At 57 minutes, a mysterious, ancient VHS tape is found, where the mother shown is shilling for a religious organization and getting a nosebleed.
At 72 minutes, the doctor who makes house calls appears and says, 'It might seem like what we're doing is wrong', which is an understatement, and then there's a sunrise. Now I know what you're going to say. You're going to say, "Hey Stabford, implying that the doctor did it sounds quite a bit like a spoiler, and would negate your claim that the guy who did it wasn't introduced in the beginning of the film."
That shows you how much you know, smarty-pants.
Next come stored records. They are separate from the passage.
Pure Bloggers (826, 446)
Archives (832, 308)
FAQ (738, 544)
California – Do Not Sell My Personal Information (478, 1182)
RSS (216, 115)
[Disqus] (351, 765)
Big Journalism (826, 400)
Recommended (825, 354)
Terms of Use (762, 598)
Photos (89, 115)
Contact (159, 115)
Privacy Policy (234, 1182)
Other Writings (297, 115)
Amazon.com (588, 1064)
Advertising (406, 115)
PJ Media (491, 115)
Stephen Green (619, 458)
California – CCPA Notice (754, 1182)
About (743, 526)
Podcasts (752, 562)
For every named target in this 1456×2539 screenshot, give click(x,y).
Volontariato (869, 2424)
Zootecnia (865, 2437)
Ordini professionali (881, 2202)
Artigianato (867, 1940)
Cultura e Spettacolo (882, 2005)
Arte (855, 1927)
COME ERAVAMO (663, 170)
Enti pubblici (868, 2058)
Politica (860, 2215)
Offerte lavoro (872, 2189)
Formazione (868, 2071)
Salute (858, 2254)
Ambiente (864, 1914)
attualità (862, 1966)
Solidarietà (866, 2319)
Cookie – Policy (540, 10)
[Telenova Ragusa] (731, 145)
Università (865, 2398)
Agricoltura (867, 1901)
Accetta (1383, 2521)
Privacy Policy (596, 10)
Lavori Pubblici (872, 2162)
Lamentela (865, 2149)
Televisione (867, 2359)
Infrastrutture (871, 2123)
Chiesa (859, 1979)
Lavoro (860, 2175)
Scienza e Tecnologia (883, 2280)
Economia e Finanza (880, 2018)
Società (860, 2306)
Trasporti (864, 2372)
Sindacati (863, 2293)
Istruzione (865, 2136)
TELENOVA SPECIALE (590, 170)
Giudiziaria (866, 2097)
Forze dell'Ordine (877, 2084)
There's a big twist and reveal, and the person or persons you thought did it in the first place did it, or did they, but then again, what exactly was done? Karmic retribution of abuse, administered unintentionally, the consequences bumbled through and unconsidered? Heck if I know.
Then someone administers a complex level of medical treatment and an experimental dose of medications under extreme duress and with zero training which seems somewhat unlikely.
Mercy takes a novel approach to a well-worn trope, and it's slow going until it abruptly puts the pedal to the metal. Good and evil, heroes and villains, are all seen through a murky glass, which is fine, I suppose, but I for one would like my nihilism served straight up.
Hmm. After watching that trailer, there was a lot more creaking in it than I remembered. Forget I said anything.